Home » Copyright/Intellectual Property » Did PETA Name the Right Macaque in Its ‘Monkey Selfie’ Lawsuit?

Did PETA Name the Right Macaque in Its ‘Monkey Selfie’ Lawsuit?

29 September 2015

From Motherboard:


Copyright claimed by David Slater and Naruto

On Tuesday, September 22, People for the Ethical Treatment of Animals (PETA) filed a lawsuit on behalf of a male Sulawesi crested macaque named Naruto, arguing that the monkey owns a copyright in the famous “monkey selfies.”

The lawsuit is against wildlife photographer David Slater, whose camera was used in the creation of the monkey selfies, and publisher Blurb Inc., which published a book of his photography.

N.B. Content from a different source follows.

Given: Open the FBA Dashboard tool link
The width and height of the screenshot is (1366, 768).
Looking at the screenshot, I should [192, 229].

In response to the unusual lawsuit, we asked a number of questions. One issue that was not, in the view of some readers, adequately addressed: How did PETA know the monkey in the photo was Naruto, or even that it was a male?

. . . .

Some coverage of the monkey selfie controversy last year identified the macaque as female. The photographer David Slater identifies the monkey as female in his book,Wildlife Personalities. PETA’s own president, Ingrid Newkirk, identified the monkey as female in a 2014 essay arguing that the monkey should own copyright in the photos.

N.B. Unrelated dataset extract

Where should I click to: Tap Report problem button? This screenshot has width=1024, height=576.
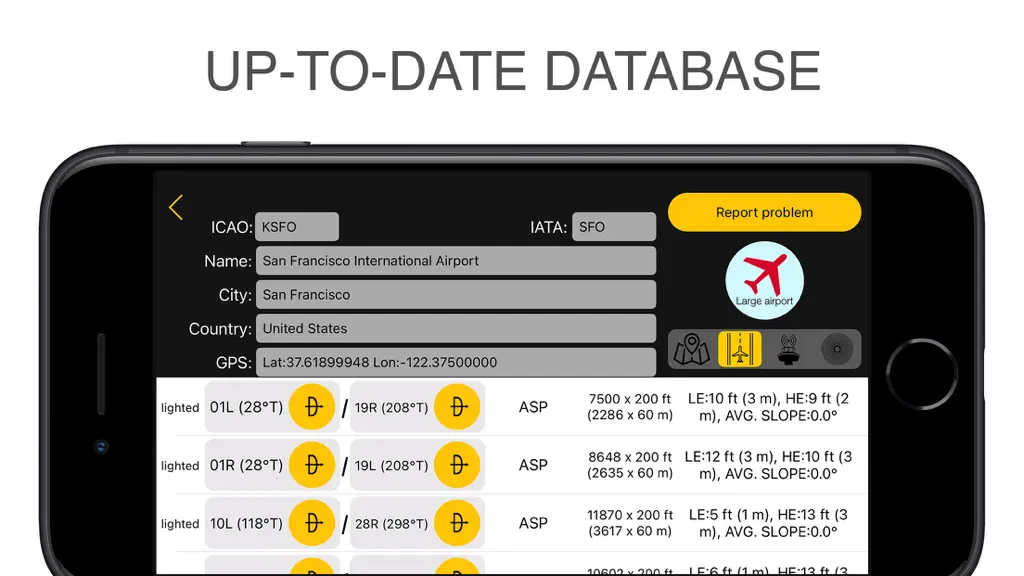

Male Sulawesi crested macaques (also known as Celebes crested macaques and black macaques) are about twice the size of female macaques. They also have “enlarged canine teeth compared to females.” The monkey in the famous “selfie” photo does not have enlarged canine teeth compared to juvenile monkeys.

. . . .

Photographer David Slater told us in an email, “All you need to know is PETA have no proof they are talking about the same monkey. They hope you will buy into their stunt because an expert is willing to say her monkey is the one in my photos without proof. Engelhardt is bringing the Macaca Nigra Project into disrepute.” He added, in reference to the photos being posted on Wikipedia as being under the public domain, “And, WHY aren’t PETA suing Wikimedia for loss of royalties? Important question!”

. . . .

When we asked PETA’s general counsel, Jeffrey Kerr, whether Naruto knew about the lawsuit, he responded, “Um, the… fact here is that Naruto is unable to come into court himself and so we are standing as Next Friend. Your question is silly, frankly.”

We also asked if Naruto knew whether the selfies existed. “I have the same response,” he replied.

We then asked whether a monkey could intentionally create a copyrighted work if he didn’t know the work existed. Kerr answered in the affirmative, later clarifying that “He was aware of the cause and effect relationship between pushing the shutter, his reflection in the camera,” but also insisted that we not report he said that the monkey knows his own selfies exist on the internet.

. . . .

For a deeper dive into the legal logic behind this lawsuit, the full interview with Kerr follows.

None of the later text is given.